Вот Валерий принял на себя миссию ответственности. Для чего? Взял ли? Ответственность ли это? И миссию ли взял? А я? Заведую отделением хирургии. Тоже, что ли, взял миссию? Для чего? Что жду? Чего хочу? Чем рискую и на что надеюсь?
Станислав пьет. Болеет ли он? Просто ли бражник, гедонист, жаждущий только радостей и не желающий брать на себя лишней ответственности, радующийся женской эмансипации? Проходит ли даром такое отталкивание, отвиливание? По-мужски ли это? Кто его знает. О ком я пишу? О чем?
Лариса, обремененная заботами, которые подарены женщине двадцатым веком. Может, действительно ей лучше царствовать лишь дома? Не тяжел ли груз: власть в хирургии, в доме, в обществе? А дома неохота, что ли? Или все не так?
Да при чем тут я?!
Вот и надо подумать. Что ж, пойдем дальше.

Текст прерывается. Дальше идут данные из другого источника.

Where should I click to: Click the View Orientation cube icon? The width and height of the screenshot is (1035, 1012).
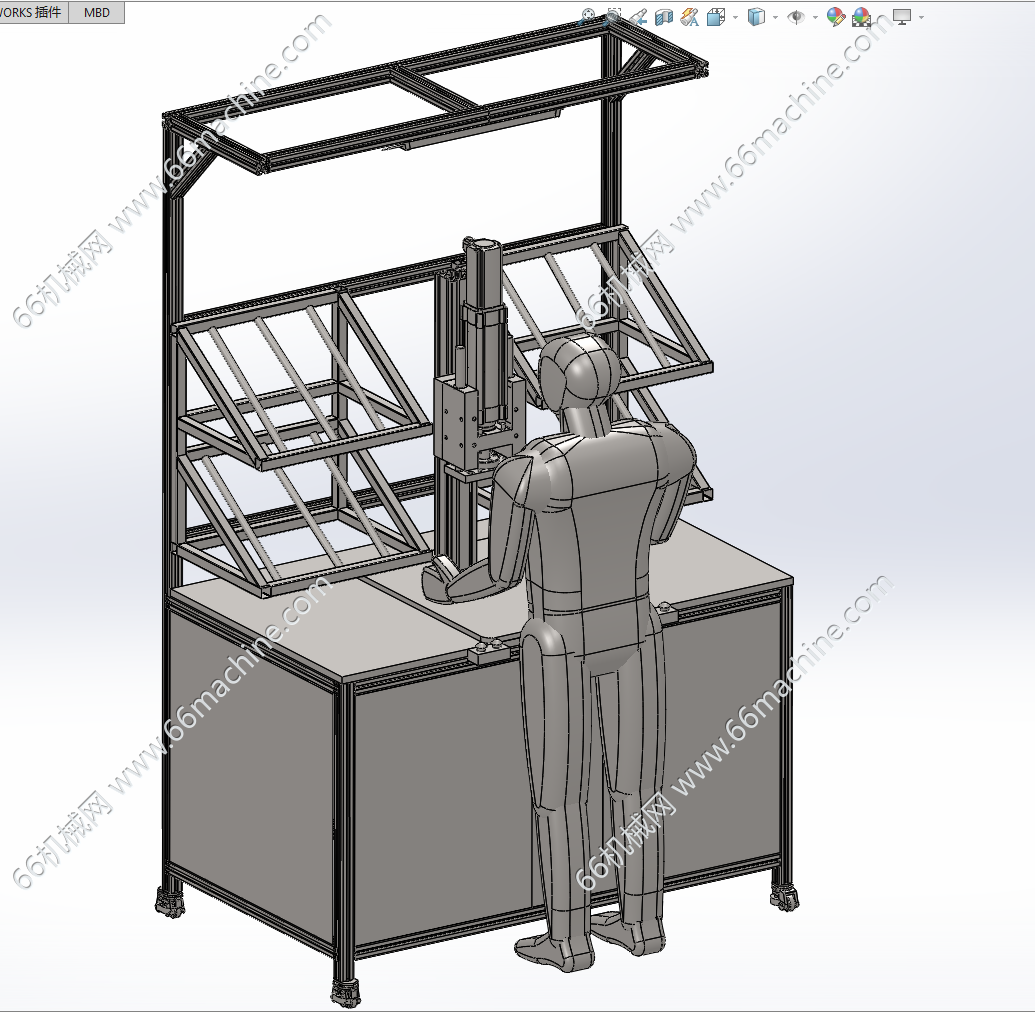click(x=716, y=17)

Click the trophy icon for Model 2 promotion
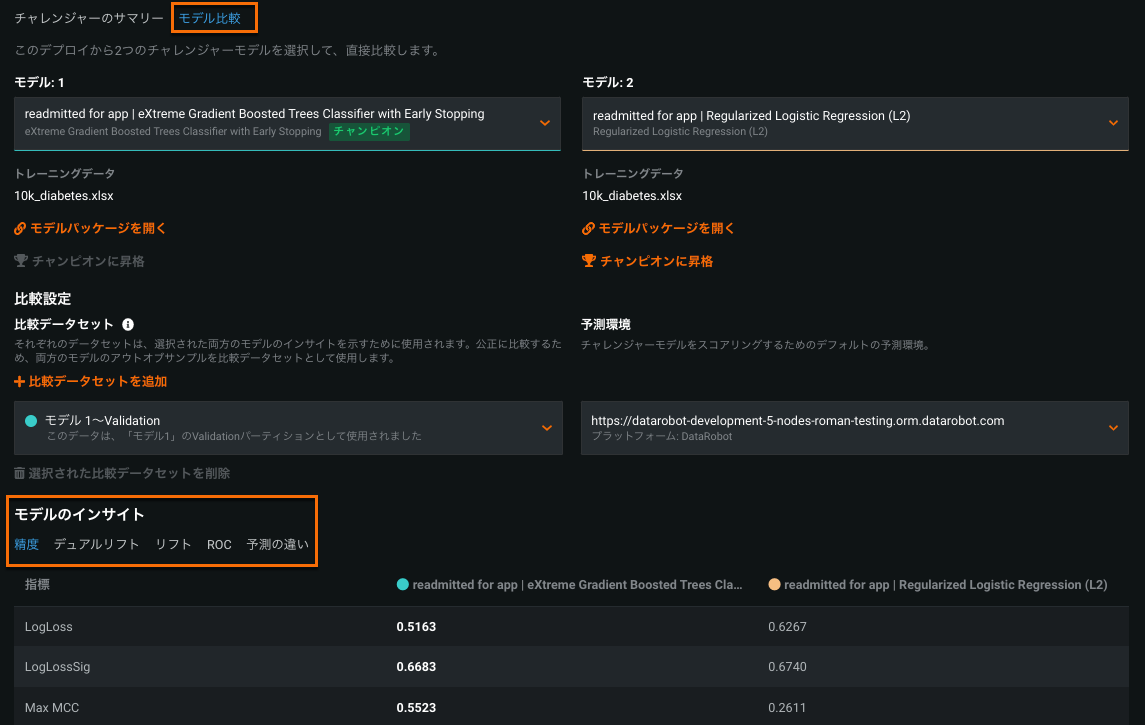click(589, 261)
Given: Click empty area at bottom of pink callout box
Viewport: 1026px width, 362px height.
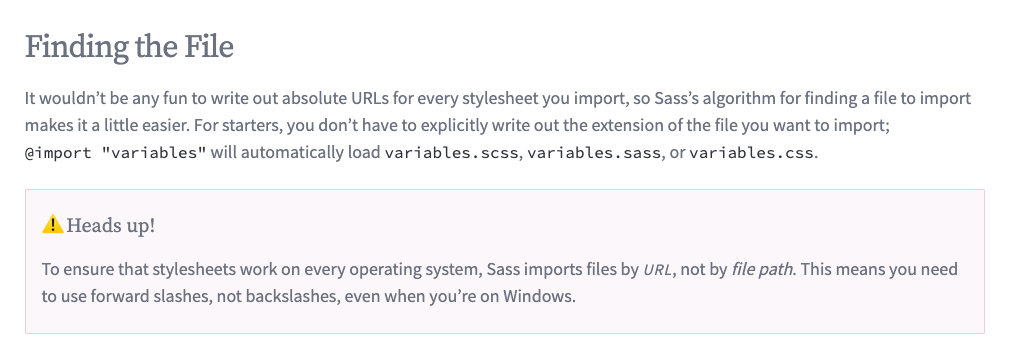Looking at the screenshot, I should [504, 320].
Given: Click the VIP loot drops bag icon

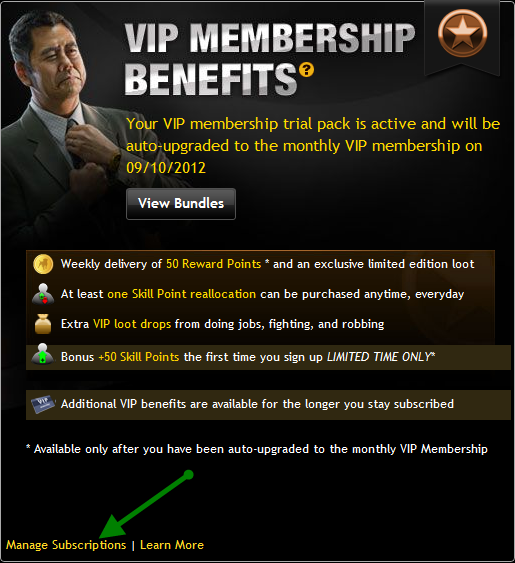Looking at the screenshot, I should pyautogui.click(x=43, y=324).
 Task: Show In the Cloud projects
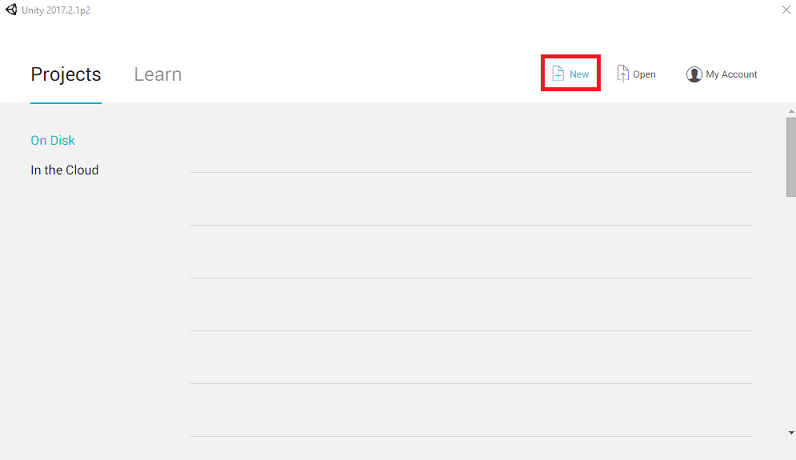(65, 170)
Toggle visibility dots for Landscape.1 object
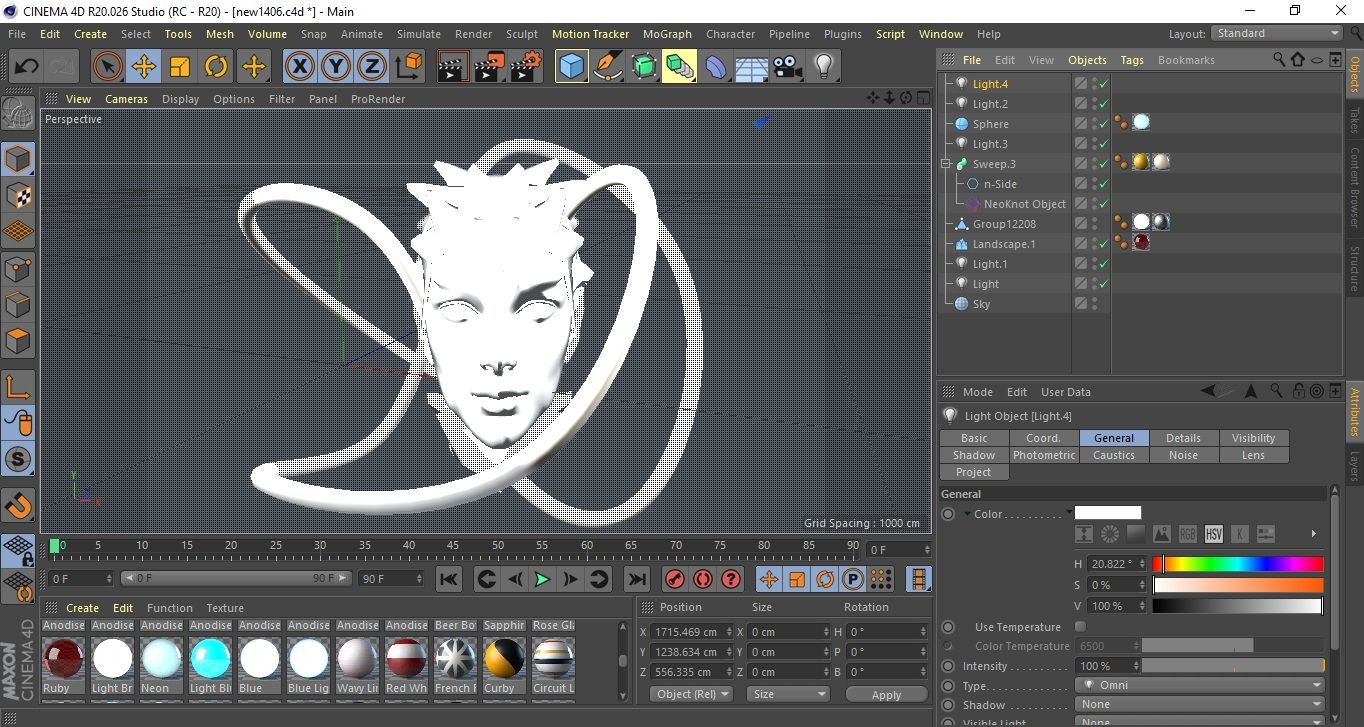 click(x=1094, y=244)
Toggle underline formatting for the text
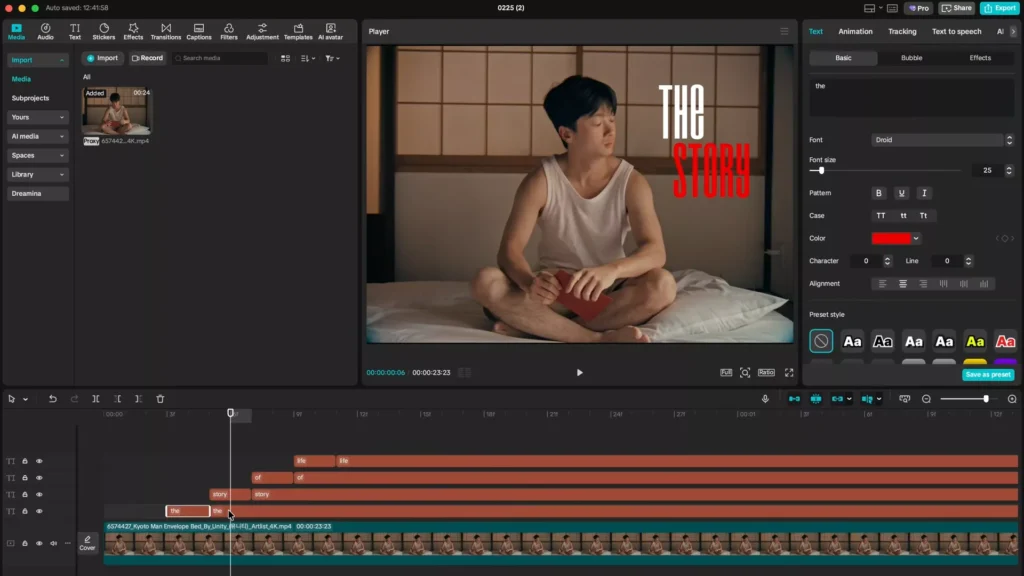The height and width of the screenshot is (576, 1024). coord(901,193)
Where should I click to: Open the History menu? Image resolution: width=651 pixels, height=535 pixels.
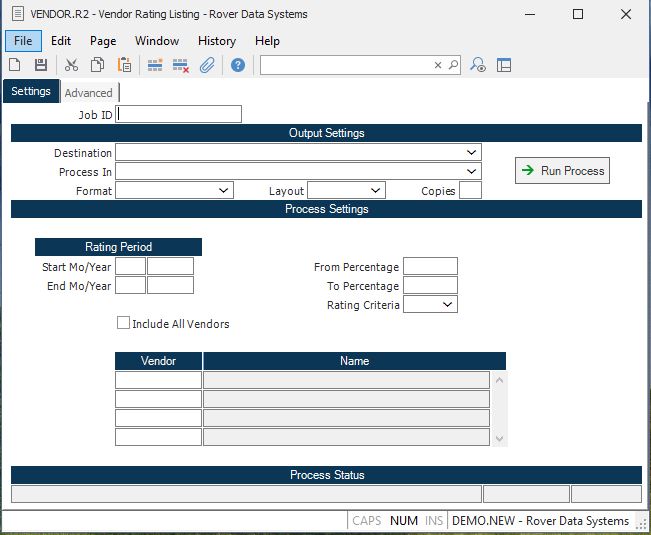[217, 41]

Из группы оживленно галдящих и жестикулирующих мужчин навстречу Валерию вдруг вышел какой-то очкарик.
– Валерка! Привет!
– Борис! Здорово! Ты тоже здесь? Где?
Борис оказался в другой сотне, отчего Валерию Семеновичу все же стало легче.
Вместе с Борисом он работал несколько лет назад. Как-то, отдыхая на юге, Валерий встретился с его женой. Начался легкий разговорный флирт. Инна (так ее звали), пожалуй, слишком активно отдалась их словесному блуду, да и Валя (так она его звала) в разговорах, в шутках и даже в действиях несколько вышел за рамки своих представлений о порядочности во взаимоотношениях с женами приятелей. Какие у Инны были воззрения на эти проблемы, неизвестно, но она готова была перейти границу, за которой отношения Бориса и Валерия могли бы серьезно осложниться. В осторожных, ветвистых словесных периодах он объяснил ей свою точку зрения. Все это, конечно, было оскорбительно, что и проявилось как на лице Инны, так и в ее реакции, поведении: сначала растерянность, потом ожесточение.